L'Archevêque de Poitiers, Mgr Albert Rouet s'est confessé auprès du journal LE MONDE et a donné son diagnostic sur son Eglise.

L'Eglise catholique est secouée depuis plusieurs mois par la révélation de scandales de pédophilie dans plusieurs pays européens. Cela vous a-t-il surpris ?

Je voudrais d'abord préciser une chose : pour qu'il y ait pédophilie, il faut deux conditions, une perversion profonde et un pouvoir. Cela signifie que tout système clos, idéalisé, sacralisé est un danger. Dès lors qu'une institution, y compris l'Eglise, s'érige en position de droit privé, s'estime en position de force, les dérives financières et sexuelles deviennent possibles. C'est ce que révèle cette crise, et cela nous oblige à revenir à l'Evangile ; la faiblesse du Christ est constitutive de la manière d'être de l'Eglise.
En France, l'Eglise n'a plus ce type de pouvoir ; cela explique qu'on est face à des fautes individuelles, graves et regrettables, mais que l'on ne connaît pas une systématisation de ces affaires.

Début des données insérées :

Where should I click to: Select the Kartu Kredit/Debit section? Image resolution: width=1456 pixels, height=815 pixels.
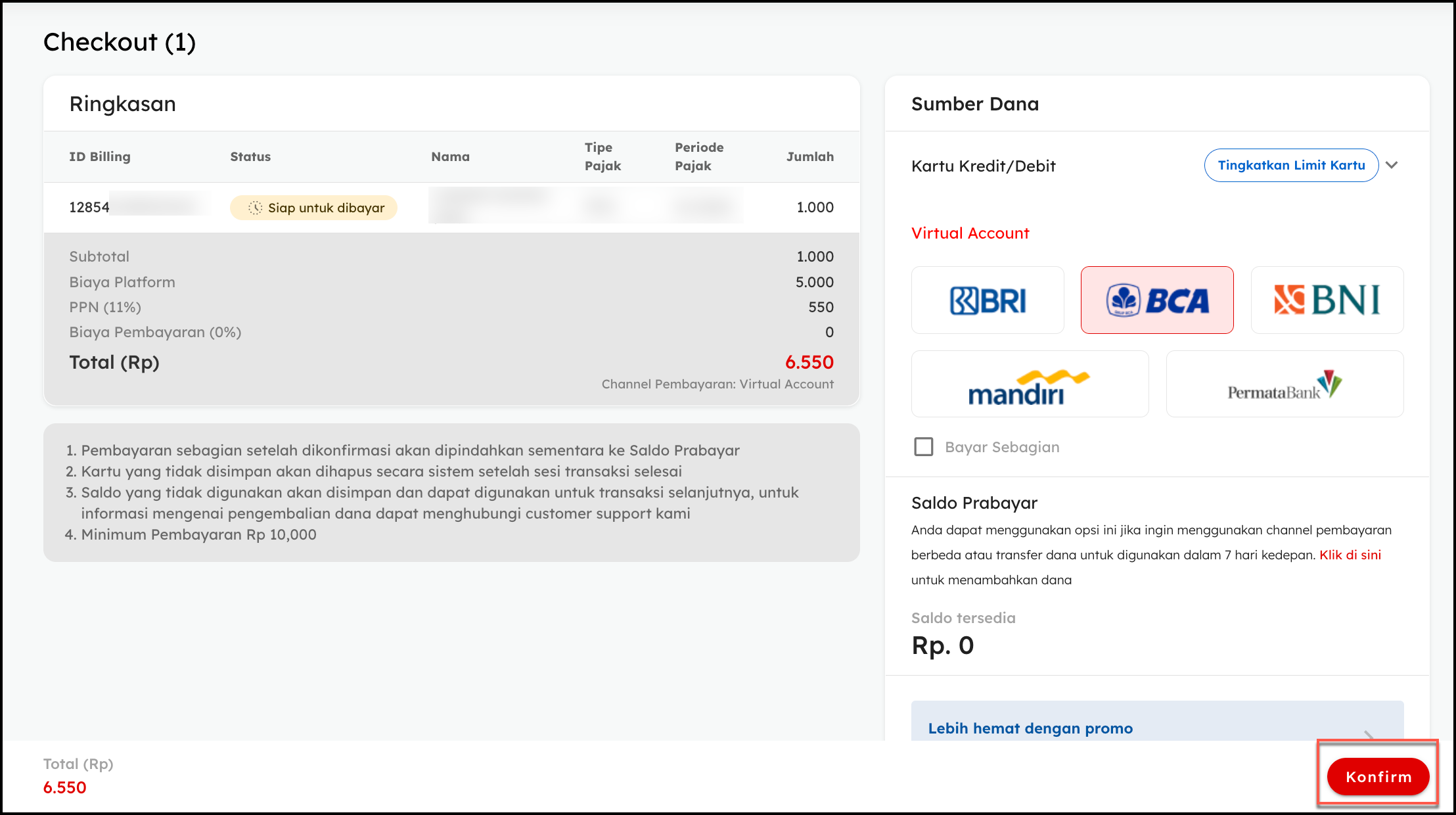tap(983, 166)
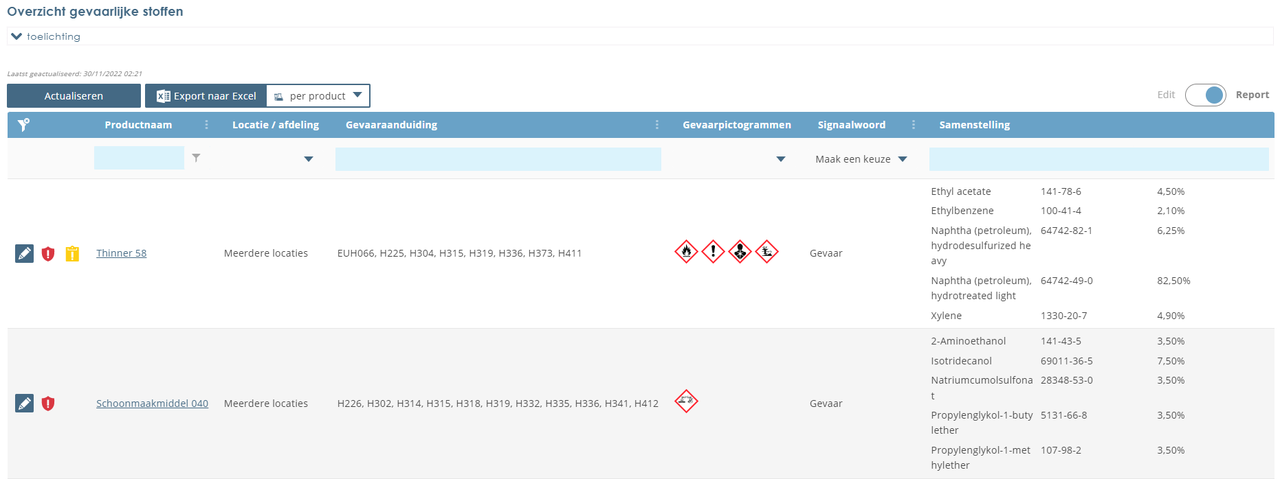Click the exclamation mark hazard pictogram
This screenshot has height=479, width=1280.
click(x=712, y=252)
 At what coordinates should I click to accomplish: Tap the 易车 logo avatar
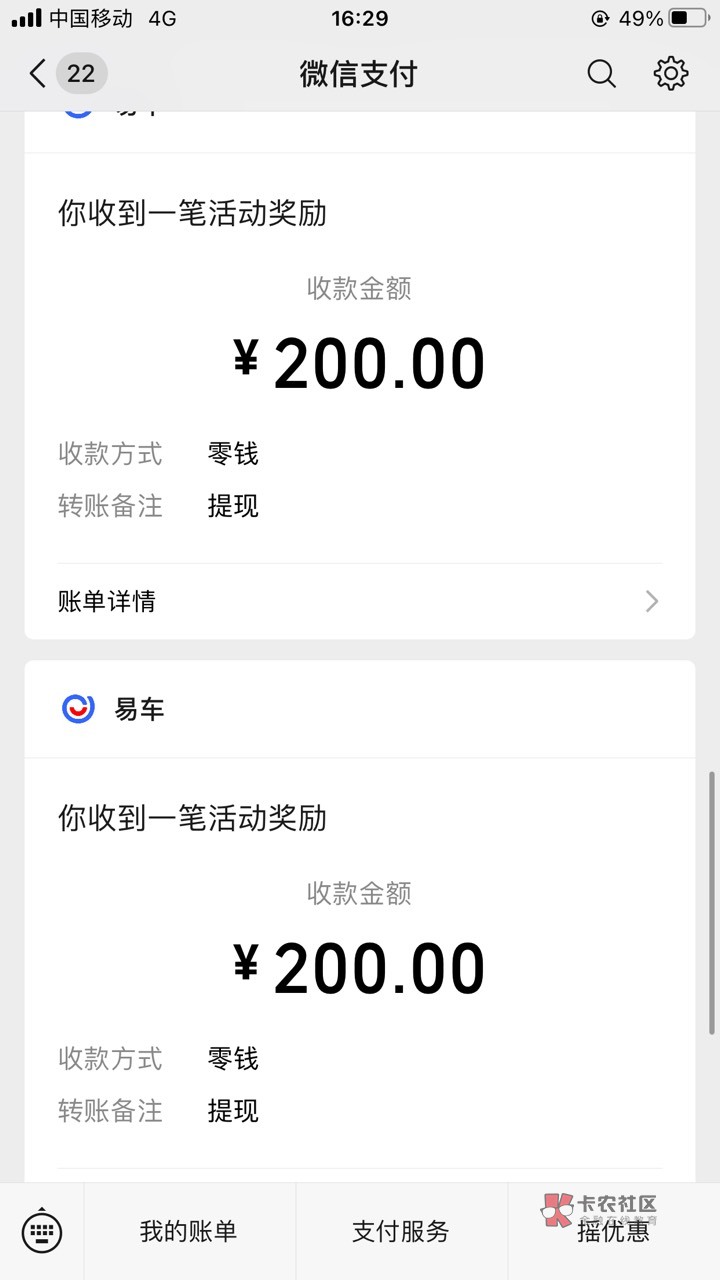78,709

Ces révélations surviennent après plusieurs crises, qui ont jalonné le pontificat de Benoît XVI. Qui malmène l'Eglise ?
Depuis quelque temps, l'Eglise est battue d'orages, externes et internes. On a un pape qui est plus théoricien qu'historien. Il est resté le professeur qui pense que quand un problème est bien posé, il est à moitié résolu. Mais dans la vie, ce n'est pas comme cela ; on se heurte à la complexité, à la résistance du réel. On le voit bien dans nos diocèses, on fait ce qu'on peut ! L'Eglise peine à se situer dans le monde tumultueux dans lequel elle se trouve aujourd'hui. C'est le coeur du problème.
Au-delà, deux choses me frappent dans la situation actuelle de l'Eglise. Aujourd'hui, on y constate un certain gel de la parole. Désormais, le moindre questionnement sur l'exégèse ou la morale est jugé blasphématoire. Questionner ne va plus de soi, et c'est dommage. Parallèlement, règne dans l'Eglise un climat de suspicion malsain. L'institution fait face à un centralisme romain, qui s'appuie sur tout un réseau de dénonciations. Certains courants passent leur temps à dénoncer les positions de tel ou tel évêque, à faire des dossiers contre l'un, à garder des fiches contre l'autre. Ces comportements s'intensifient avec Internet.
En outre, je note une évolution de l'Eglise parallèle à celle de notre société. Celle-ci veut plus de sécurité, plus de lois, celle-là plus d'identité, plus de décrets, plus de règlements. On se protège, on s'enferme, c'est le signe même d'un monde clos, c'est catastrophique !
En général, l'Eglise est un bon miroir de la société. Mais aujourd'hui, dans l'Eglise, les pressions identitaires sont particulièrement fortes. Tout un courant, qui ne réfléchit pas trop, a épousé une identité de revendication. Après la publication de caricatures dans la presse sur la pédophilie dans l'Eglise, j'ai eu des réactions dignes des intégristes islamistes sur les caricatures de Mahomet ! A vouloir paraître offensif, on se disqualifie.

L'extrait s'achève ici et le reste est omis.